GERMANY – Germany’s measures to deal with its pension problems, while necessary, are still insufficient, a new report from the International Monetary Fund says.

The comments come after Germany’s new president Horst Köhler – the former head of the IMF - said that Germany has failed to adapt the welfare state to deal with population ageing.

“In the pension system, the recent adoption of a sustainability factor and steps to raise the effective retirement age were necessary and important, but are insufficient to balance the system in the long run,” the new IMF report said.

“Therefore, as is increasingly accepted, the statutory retirement age will have to be raised in line with longer life expectancy,” the fund said in an annual report on Germany.

It said: “Further, employees should be allowed to work longer than the statutory age, if they wish to do so, without being financially penalized.”

The report noted that German financial institutions are putting greater focus on risk management and called the introduction of hedge funds “useful”.

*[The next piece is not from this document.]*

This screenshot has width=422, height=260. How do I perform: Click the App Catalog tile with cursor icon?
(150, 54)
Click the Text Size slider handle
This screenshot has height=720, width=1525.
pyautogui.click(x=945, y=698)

It said: “There have also been useful advances in capital market development, including the introduction of hedge funds as well as new asset-backed securities and inflation-indexed government bonds.”

The report goes on to add that Germany’s labour - which it terms the “Achilles heel of the German economy” – is becoming more flexible.

But it said that high long-term unemployment, particularly among older workers, “remains a major concern, as does the low labor force participation of older workers and women”.

Last week Köhler admitted: “We have not succeeded in adapting the welfare state to the conditions of an ageing society and a changed workplace."